1. A compact mercury vapour discharge lamp comprising at least two mutually parallel straight tubes which are joined together by interconnecting means at one end thereof and which are internally coated with fluorescent substance (11) and together form a discharge chamber between two electrodes (9) placed in the free ends (2,3) of said tubes, said ends being connected in gas-tight manner to a common lamp base (4), characterized in that the interconnecting means (12) between the straight tubes presents in cross-section a spine (13) which extends along the interconnecting means on the side thereof remote from the lamp base (4), thereby to enlargen the circular cross-section (14) of the discharge chamber along said interconnecting means (12).

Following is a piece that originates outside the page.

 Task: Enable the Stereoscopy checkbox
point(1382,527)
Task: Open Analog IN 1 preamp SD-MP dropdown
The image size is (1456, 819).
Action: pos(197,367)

2. A lamp according to claim 1, characterized in that the spine (13) is pointed along a major part of the interconnecting means (12), to an angle of between 60° and 90°, preferably 70°-80°.

3. A lamp according to claim 1, characterized in that the spine (13) is located at a height above the outer periphery of the area of circular cross-section (14) corresponding to twice the radius of the inner arc of curvature through which the interconnecting means (12) passes between the two straight tubes.

4. A lamp according to claim 1, characterized in that the length of the straight tubes is adapted to the wattage consumed by the lamp, so that the temperature along the spine (13) will not exceed 40° C. when the lamp is energized.

5. A lamp according to claim 1, characterized in that the lamp is filled with rare gas, preferably pure argon, to a pressure of below 500 Pa.

6. A lamp according to claim 1, characterized in that it has a rare gas filling comprising 10-20% argon and 80-90% krypton.

7. A lamp according to claim 1, characterized in that it has a rare gas filling comprising 85% argon and 15% neon.

8. A lamp according to claim 1, characterized in that it contains mercury which, when the lamp is energized, is vaporized to a partial pressure of between 4×10^-3 torr and 7.5×10^-3 torr.

9. A lamp according to claim 1, wherein said spine is defined by a relatively sharp edge.